An Anthology in Thirty Volumes. 1917.
Critical and Biographical Introduction
By Paul Hamilton Hayne (18301886)
O
Hayne was a graduate in 1850 of the college of his native city. For a time he studied law. With the outbreak of the Civil War he took service, and was on the staff of General Pickens. Broken health induced him unwillingly to resign. With the bombardment of Charleston and the advance of the Federal army he suffered severe losses; his costly house, his library, and pretty much all his belongings being swept away by fire or pillage. A ruined man pecuniarily, he betook himself to the Pine Barrens of Georgia. There he built himself a cottage at Copse Hill. There he gardened, wrote verses, kept up his correspondence with the outer world, corrected his proofs, and it is said “was perfectly happy” during more than fifteen years, until his death in 1886. He was much of an invalid by constitution; and with his frail vitality, his accomplishing so much is a striking example of the will to live and to do what we wish to do.

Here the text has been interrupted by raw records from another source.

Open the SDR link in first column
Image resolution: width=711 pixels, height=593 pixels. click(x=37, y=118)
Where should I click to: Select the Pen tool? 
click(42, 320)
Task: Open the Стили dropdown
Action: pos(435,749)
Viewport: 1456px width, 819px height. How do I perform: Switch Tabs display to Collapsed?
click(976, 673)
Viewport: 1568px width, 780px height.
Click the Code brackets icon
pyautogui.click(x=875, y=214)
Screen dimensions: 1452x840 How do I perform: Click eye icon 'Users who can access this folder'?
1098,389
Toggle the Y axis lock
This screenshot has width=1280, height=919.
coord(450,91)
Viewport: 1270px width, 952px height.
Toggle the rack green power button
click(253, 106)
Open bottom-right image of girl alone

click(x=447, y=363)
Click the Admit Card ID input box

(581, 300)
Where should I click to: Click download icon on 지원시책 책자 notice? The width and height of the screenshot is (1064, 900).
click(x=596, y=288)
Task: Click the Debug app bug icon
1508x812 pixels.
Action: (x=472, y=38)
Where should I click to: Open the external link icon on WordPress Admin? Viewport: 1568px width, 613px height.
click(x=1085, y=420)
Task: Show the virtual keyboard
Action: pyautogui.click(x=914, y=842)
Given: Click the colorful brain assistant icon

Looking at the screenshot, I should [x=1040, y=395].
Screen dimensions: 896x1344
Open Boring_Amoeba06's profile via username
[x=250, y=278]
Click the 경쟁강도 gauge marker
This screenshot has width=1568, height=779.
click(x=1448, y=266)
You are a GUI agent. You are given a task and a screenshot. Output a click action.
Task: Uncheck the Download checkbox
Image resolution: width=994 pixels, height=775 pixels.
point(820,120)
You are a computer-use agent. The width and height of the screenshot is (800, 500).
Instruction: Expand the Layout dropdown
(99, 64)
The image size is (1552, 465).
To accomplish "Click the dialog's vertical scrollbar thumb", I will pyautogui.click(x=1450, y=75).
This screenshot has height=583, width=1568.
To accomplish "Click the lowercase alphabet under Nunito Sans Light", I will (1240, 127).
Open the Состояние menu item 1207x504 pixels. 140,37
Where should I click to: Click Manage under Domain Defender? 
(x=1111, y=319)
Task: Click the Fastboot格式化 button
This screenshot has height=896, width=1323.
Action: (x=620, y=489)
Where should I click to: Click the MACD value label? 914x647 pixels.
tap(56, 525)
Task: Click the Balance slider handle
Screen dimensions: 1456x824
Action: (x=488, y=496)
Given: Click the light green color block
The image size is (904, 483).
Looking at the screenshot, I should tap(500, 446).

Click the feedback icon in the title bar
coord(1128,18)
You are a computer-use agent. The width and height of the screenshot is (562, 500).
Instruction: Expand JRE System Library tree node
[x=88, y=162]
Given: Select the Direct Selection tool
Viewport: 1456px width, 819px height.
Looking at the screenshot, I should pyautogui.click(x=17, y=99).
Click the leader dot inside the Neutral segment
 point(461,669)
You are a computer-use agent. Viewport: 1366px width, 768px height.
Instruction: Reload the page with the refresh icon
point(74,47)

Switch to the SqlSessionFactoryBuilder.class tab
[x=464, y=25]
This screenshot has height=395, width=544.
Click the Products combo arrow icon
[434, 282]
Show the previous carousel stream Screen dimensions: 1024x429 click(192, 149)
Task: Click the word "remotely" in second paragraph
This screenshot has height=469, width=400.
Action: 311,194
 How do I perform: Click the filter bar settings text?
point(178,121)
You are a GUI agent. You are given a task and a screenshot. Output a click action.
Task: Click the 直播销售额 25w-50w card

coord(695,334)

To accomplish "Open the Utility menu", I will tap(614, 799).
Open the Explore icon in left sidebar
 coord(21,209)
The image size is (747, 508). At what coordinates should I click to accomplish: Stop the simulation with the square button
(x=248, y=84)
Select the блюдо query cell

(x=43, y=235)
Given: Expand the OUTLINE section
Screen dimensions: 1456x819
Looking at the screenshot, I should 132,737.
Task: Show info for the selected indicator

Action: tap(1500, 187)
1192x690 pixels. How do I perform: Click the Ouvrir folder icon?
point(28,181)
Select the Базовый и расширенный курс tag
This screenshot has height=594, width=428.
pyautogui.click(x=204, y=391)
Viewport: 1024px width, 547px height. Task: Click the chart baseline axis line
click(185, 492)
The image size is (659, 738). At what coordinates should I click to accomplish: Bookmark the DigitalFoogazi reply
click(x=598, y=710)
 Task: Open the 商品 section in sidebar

Mr. Hayne’s early literary work was connected with the Southern Literary Messenger, to which so many of the South’s poets were contributors at one time or another. Later he became editor of the Charleston Literary Gazette, and held a post on the Charleston Evening News. In 1872 appeared his ‘Legends and Lyrics,’ one collection of his poems; in 1873 his edition of the literary remains of his friend Timrod, with a sympathetic biography; in 1875 he published ‘The Mountain of the Lovers,’—like ‘The Wife of Brittany,’ one of his long poems,—and in later succession we have other titles; with his poems in a complete edition in 1882.
Mr. Hayne’s verse largely reflects aspects of nature in the Southern United States. There is a strong influence of Wordsworth in much of his writing. In other descriptive poetry, and in that of a reflective or dramatic spirit, he won a measurable success, occasionally coming into obvious poetical touch with Robert Browning. His sonnets are a large element of his writing; a species of verse in which he delighted, his meditative humor finding it, over and over again, a vehicle at once suitable and congenial.